We, as a community, must do more. We must respect and learn from one another because without doing so, there will be no change. We must continue to speak up in times where inequality is evidentBy doing this, we can disrupt harmful stereotypes and misconceptions people have of others. This struggle has been going on for far too long. It is incredibly unfortunate that we must continuously tell people that using words shrouded in so much hatred to refer to Black people is ignorant and unacceptable. Like many who have come before us, we are trying to improve the coexistence between people of ANY race or origin. Efforts by some of humanity’s brightest individuals have been put forth over hundreds of years, and will continue to be put forth, until we can say that our collective mission is accomplished. We will keep talking about racial inequality until it is no longer a problem. 

While we may be seeing, thinking, and feeling the effects of these kinds of issues here at school, we know that this problem is far greater than our campus. Our country needs to do better, the world needs to do better—but that starts here. Bryant University needs to do better. Bryant University CAN do better. We have to start improving in our own community first. Then, and only then, will we be able to spread this long overdue change. We cannot and will not be silent until there is a culture at Bryant of respect for others, no matter their background or the color of their skin. Bryant is OUR home. It is time we all felt welcome. 

Reflect. Reflect on yourself. There is always more to be learned. We all make mistakes, and rather than letting our pasts define us, we can see our errors and insensitivities as opportunities to improve. Our classmates are being affected by these words and messages, and it is up to us to ensure that everyone feels safe.  

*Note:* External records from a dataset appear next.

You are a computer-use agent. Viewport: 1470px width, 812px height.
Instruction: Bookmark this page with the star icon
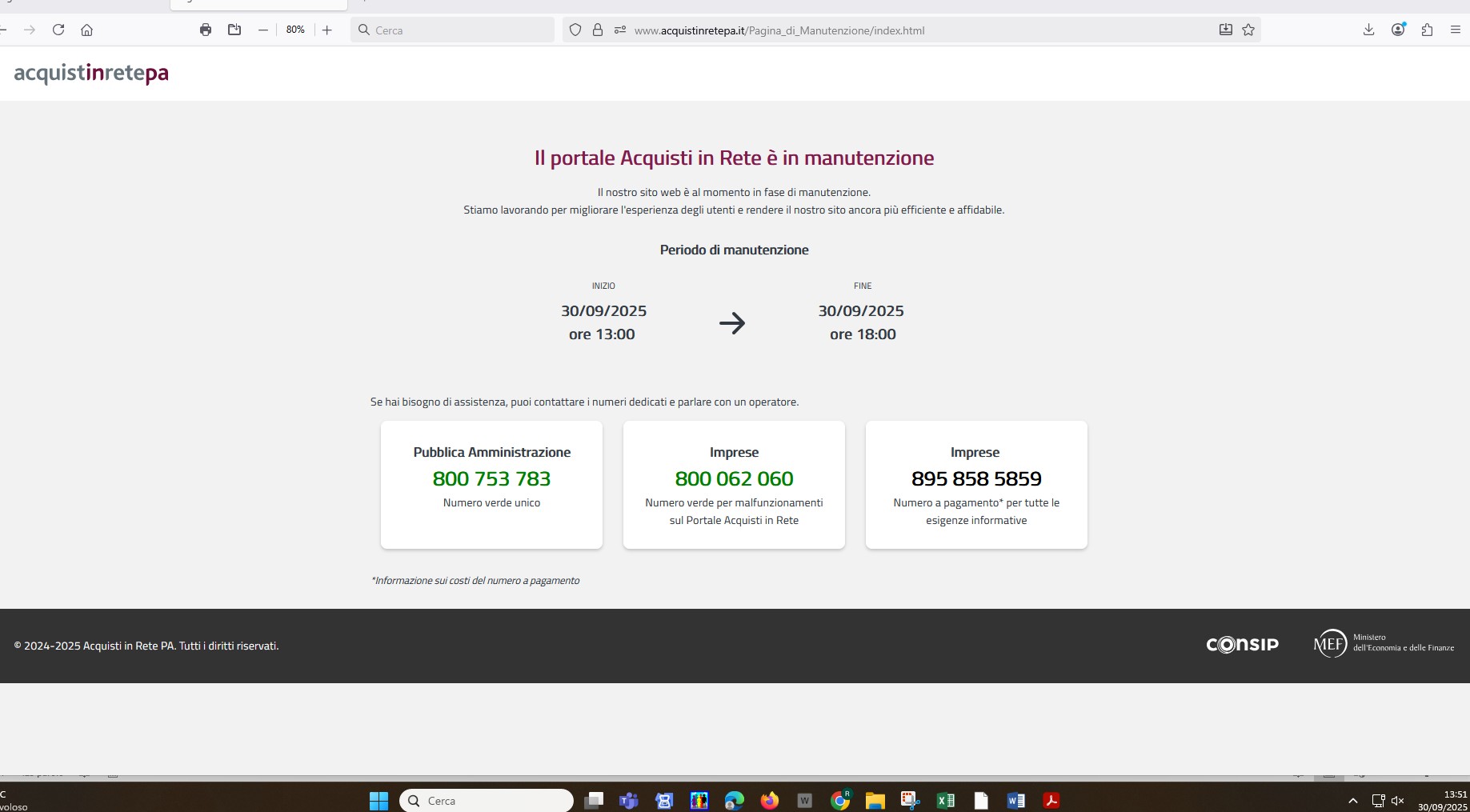point(1248,30)
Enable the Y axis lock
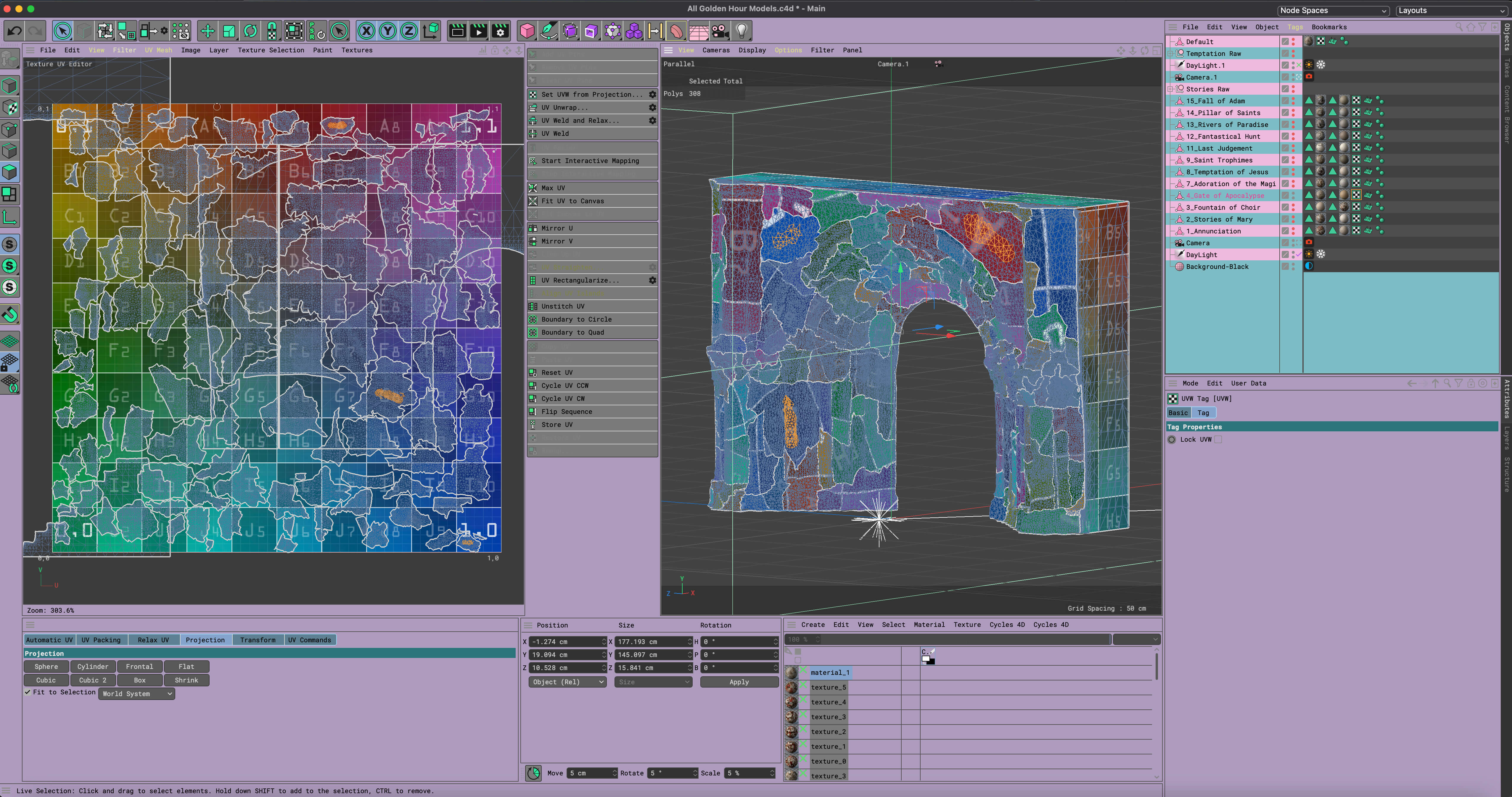The width and height of the screenshot is (1512, 797). click(x=387, y=30)
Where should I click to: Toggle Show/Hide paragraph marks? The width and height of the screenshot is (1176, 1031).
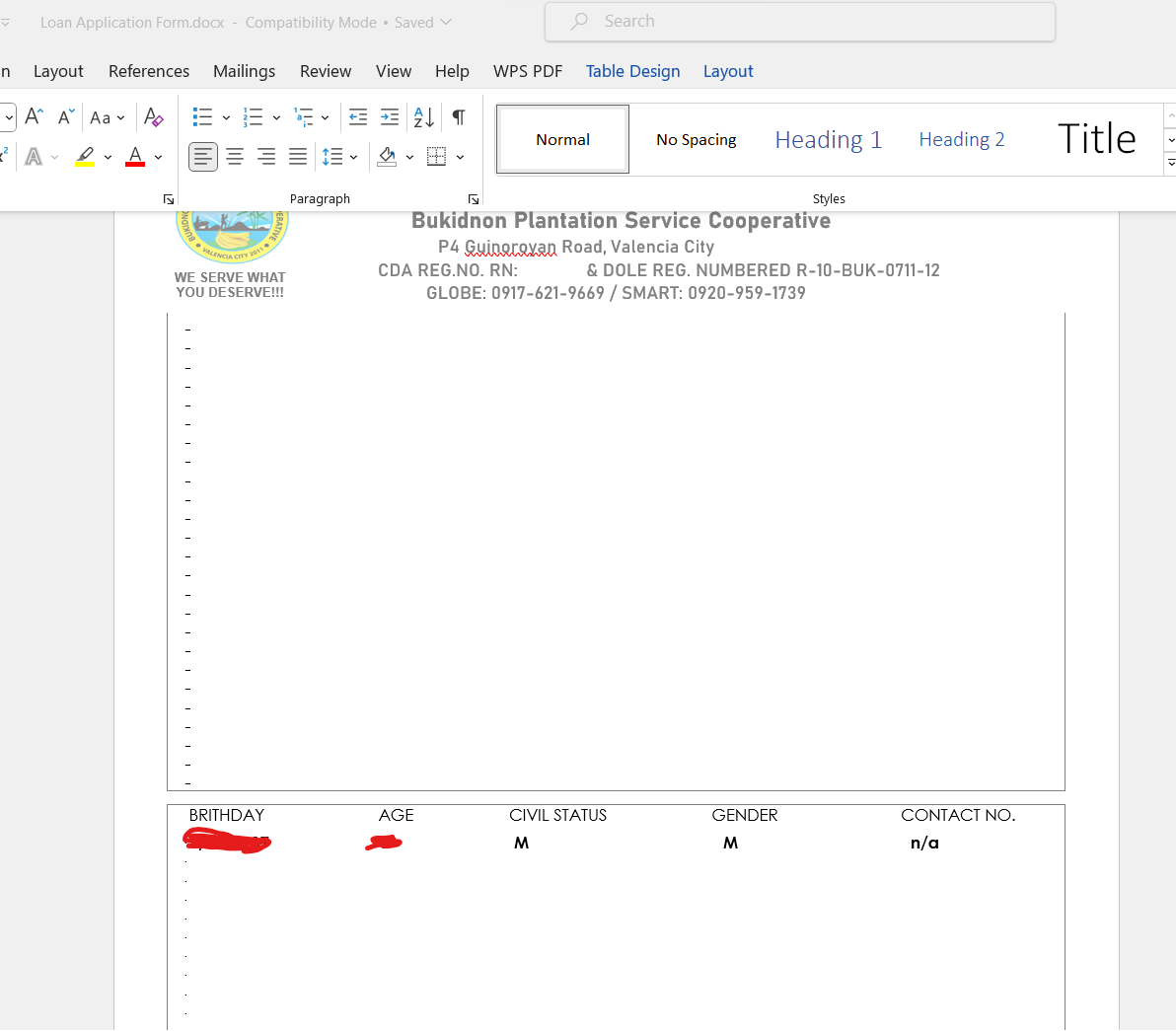tap(459, 117)
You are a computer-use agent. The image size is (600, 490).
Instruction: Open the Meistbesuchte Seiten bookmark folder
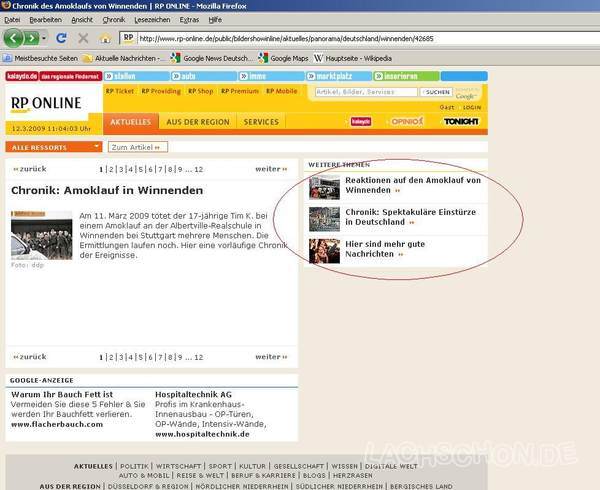pos(40,58)
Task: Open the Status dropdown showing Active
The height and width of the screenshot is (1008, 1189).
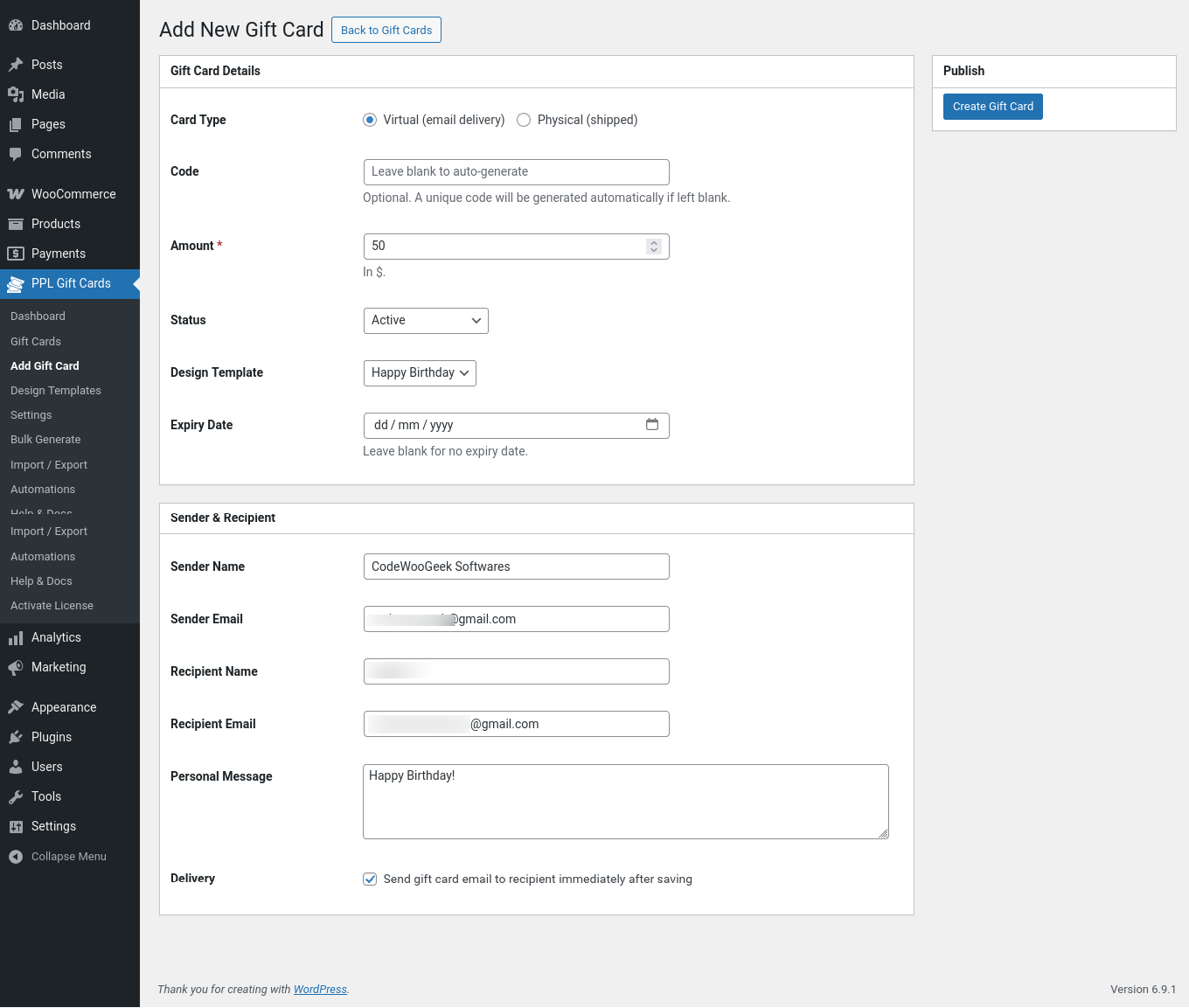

We, as the Black community at Bryant want to see more. These recent situations are certainly not the first time that people on this campus and members of our community have been harmed by issues of race and racial prejudice. Perhaps try listening to someone’s story—many of your classmates have incredible ones to tell. Maybe try looking into the embattled history of our Black ancestors. Read news with a different eye, a different perspective. Attend even ONE Black History Month event. Maybe then you will finally begin to understand why it bothers us so much when you just say one word.